A Tehachapi woman who pleaded no contest under what’s called an Alford plea in the shooting death of her ex-partner was sentenced Thursday to one year of probation, plus time served, potentially ending a nearly four-year ordeal that brought domestic violence activists and national attention to Kern County.
Prosecutors had accused Wendy Howard, 54, of killing Kelly Pitts, 59, in an angry act of vigilantism after she was told he sexually assaulted her children. But defense attorney Tony Lidgett called the 2019 shooting self-defense in light of Pitts’ reported attempt to rape and beat Howard with a baseball bat when she was pregnant with Pitts’ child.

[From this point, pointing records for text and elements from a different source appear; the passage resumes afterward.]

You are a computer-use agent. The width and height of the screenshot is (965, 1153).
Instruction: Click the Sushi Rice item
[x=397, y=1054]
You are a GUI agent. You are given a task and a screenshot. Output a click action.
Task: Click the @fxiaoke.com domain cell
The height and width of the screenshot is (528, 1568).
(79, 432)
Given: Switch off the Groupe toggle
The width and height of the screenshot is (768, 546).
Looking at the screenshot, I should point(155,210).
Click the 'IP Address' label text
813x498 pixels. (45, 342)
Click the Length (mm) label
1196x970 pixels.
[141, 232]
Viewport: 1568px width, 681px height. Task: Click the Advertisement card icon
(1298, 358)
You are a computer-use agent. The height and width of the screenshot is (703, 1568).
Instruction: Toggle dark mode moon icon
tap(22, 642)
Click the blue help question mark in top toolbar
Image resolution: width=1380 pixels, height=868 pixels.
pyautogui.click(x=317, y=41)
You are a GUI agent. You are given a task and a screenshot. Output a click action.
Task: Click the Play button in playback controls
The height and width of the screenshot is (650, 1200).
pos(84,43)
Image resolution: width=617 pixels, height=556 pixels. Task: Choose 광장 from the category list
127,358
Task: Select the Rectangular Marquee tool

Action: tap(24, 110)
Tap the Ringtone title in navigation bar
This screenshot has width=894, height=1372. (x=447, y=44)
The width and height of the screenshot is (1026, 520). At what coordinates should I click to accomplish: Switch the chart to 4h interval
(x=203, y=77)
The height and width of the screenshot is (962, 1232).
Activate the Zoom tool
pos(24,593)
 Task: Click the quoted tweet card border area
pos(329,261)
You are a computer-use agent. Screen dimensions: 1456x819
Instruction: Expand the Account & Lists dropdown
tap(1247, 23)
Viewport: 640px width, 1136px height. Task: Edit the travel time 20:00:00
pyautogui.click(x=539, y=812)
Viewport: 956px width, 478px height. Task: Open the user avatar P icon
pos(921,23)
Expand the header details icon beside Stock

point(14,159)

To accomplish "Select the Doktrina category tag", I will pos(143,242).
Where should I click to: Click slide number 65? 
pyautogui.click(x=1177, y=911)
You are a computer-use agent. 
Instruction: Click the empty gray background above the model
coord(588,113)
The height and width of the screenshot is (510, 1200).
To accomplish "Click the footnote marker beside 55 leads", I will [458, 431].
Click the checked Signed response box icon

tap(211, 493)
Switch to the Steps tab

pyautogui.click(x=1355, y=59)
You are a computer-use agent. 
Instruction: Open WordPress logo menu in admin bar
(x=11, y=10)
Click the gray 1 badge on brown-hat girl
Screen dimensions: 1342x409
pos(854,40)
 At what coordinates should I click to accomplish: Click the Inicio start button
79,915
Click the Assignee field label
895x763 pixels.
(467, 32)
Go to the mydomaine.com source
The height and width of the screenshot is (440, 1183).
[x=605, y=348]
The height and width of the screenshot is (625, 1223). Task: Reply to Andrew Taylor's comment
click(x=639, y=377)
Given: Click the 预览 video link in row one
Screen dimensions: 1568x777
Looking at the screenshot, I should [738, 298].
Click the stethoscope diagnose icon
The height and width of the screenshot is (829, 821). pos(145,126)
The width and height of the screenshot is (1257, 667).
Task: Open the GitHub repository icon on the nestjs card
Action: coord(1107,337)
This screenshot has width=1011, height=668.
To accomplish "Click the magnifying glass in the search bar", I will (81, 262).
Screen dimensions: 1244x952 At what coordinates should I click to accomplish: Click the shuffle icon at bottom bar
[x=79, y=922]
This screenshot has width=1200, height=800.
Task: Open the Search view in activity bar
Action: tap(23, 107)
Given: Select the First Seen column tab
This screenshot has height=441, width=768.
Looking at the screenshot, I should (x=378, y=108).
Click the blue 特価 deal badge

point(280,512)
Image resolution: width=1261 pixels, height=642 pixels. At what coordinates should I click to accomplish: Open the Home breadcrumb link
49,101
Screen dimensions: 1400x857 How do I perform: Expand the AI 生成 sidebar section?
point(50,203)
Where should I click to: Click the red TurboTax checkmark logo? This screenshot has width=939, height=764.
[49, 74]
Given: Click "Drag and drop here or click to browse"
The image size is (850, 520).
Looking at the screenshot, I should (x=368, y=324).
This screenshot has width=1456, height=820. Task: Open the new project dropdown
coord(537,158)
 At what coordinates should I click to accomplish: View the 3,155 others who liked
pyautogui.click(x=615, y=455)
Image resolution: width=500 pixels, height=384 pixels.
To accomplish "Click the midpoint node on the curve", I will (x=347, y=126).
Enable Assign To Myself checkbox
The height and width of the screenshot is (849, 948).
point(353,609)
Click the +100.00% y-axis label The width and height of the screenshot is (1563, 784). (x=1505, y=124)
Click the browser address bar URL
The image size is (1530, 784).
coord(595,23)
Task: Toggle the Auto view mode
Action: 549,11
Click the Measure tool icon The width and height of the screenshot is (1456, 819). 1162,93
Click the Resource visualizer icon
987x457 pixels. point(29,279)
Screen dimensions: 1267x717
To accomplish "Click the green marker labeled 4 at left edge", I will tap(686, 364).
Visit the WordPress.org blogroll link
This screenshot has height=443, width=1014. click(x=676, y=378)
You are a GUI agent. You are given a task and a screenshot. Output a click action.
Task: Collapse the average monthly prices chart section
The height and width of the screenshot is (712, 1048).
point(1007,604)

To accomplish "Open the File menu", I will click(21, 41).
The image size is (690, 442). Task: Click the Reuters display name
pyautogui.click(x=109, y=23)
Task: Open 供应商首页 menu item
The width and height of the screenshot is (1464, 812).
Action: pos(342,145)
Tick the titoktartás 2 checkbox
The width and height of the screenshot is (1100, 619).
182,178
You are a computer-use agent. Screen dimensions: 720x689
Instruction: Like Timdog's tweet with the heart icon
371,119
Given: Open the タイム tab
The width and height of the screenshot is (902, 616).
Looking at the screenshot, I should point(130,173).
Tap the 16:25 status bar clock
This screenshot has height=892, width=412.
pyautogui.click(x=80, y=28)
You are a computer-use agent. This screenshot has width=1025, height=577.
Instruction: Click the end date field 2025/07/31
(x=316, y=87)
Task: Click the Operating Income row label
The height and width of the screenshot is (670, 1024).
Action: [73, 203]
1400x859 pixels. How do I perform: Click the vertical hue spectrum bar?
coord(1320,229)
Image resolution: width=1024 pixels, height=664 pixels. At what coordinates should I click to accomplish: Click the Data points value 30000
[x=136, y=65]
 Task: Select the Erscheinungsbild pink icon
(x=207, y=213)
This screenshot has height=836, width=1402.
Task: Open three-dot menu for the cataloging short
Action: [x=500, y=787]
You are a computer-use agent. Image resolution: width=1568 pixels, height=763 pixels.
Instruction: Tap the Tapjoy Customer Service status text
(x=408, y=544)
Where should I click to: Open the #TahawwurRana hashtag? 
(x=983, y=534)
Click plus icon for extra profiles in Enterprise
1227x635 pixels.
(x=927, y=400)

Jurors ultimately acquitted Howard of involuntary manslaughter and first- and second-degree murder but deadlocked on a charge of voluntary manslaughter. The latter was broken into two theories: that she shot in the heat of passion, or that hers was an act of imperfect self-defense. Howard was exonerated of voluntary manslaughter committed in imperfect self-defense.
Howard’s supporters rallied around her in hopes of persuading Kern County District Attorney Cynthia Zimmer to drop the first-degree murder charge. They said domestic violence survivors often are faced with a difficult choice when defending themselves from their abuser: They either die from physical abuse or land in prison with their freedoms stripped away.
Zimmer acknowledged the defendant’s and her children’s rights as victims. But after noting in a news release Thursday the jury did not unanimously accept the defense’s position that Howard shot in lawful self-defense, Zimmer emphasized Howard did not have a right to kill.
“Regardless of how wronged a person feels, or how abhorrent the conduct of another is, the law does not empower individuals to make themselves the judge, jury and executioner of those who are perceived to have wronged them,” Zimmer stated. “Kelly Pitts may have deserved to be imprisoned for his conduct, but he did not deserve to be killed.”
Lidgett said immediately after Thursday’s sentencing that Howard looks to appeal on the grounds she had been placed in double jeopardy. He acknowledged it’s a novel position to take, adding his client never saw herself as the aggressor.
“She’s done everything right,” he said. “She believes that she is the victim in this case.”
Facts of the case
Howard and Pitts separated more than a decade ago and have at least one child together, Bayley Frost.
Four people testified at trial about Pitts’ alleged inappropriate behavior toward them. Two witnesses were Miranda Frost, who is the eldest daughter of Howard, and Bayley Frost.
Pitts touched himself inappropriately around Miranda when she was about 12 years old, according to witness testimony. This case was investigated by the Kern County Sheriff’s Office but the Kern County DA’s office declined to prosecute.
Miranda heard Pitts inappropriately touched Bayley in 2019, and so the family called the Tehachapi Police Department, whose officers investigated.
Pitts, on June 5, 2019, asked if he could drop off his grandson at Howard’s Tehachapi home so the child and Howard’s young son could play together. Howard agreed.
As Pitts was driving over, Howard testified she learned of another alleged victim of Pitts’ sexual misconduct. She also said in court Pitts saw police at her house investigating Bayley’s allegations and kept calling her to ask what was going on.
Howard went outside to meet Pitts with a gun in her waistband. She testified it was never her intention to kill Pitts that day.
The shooting happened shortly after Howard confronted Pitts with evidence he molested Bayley. Pitts was still sitting atop the ATV on which he rode to Howard’s house, and she worried he would run her over.
It’s unclear what exactly happened because Howard couldn’t recall where she was standing in relation to Pitts. It’s unclear if Pitts’ ATV actually touched her foot, but Howard testified she shot him after getting scared what he would do to her.
For the charge of voluntary manslaughter, Howard last month entered an Alford plea, named for a case that went before the U.S. Supreme Court in 1970. This plea is not different from a plea of no contest; the difference is that it allows a defendant to maintain some level of innocence while entering a guilty plea.
Lidgett said Howard can still appeal, despite her plea, because she would not have had to accept a deal if she had not been put in jeopardy by the prospect of a second trial.
“If the judge had granted her motion to deny (the DA’s office) from trying the case again for double jeopardy, ... she wouldn’t be in a position even to accept the plea,” he said.
An advocacy group called the Wendy Howard Defense Committee, in a news release Thursday, faulted the DA’s office for failing to take action against Pitts earlier, as well as criticizing aspects of her prosecution.
It called the trial a waste of taxpayer dollars and resources.
“The fact is that victims have the legal right to defend themselves and DA Zimmer failed to protect that right,” the release stated.
The total time Howard served in jail was about three months, said Judge Eric Bradshaw, who sentenced her Thursday.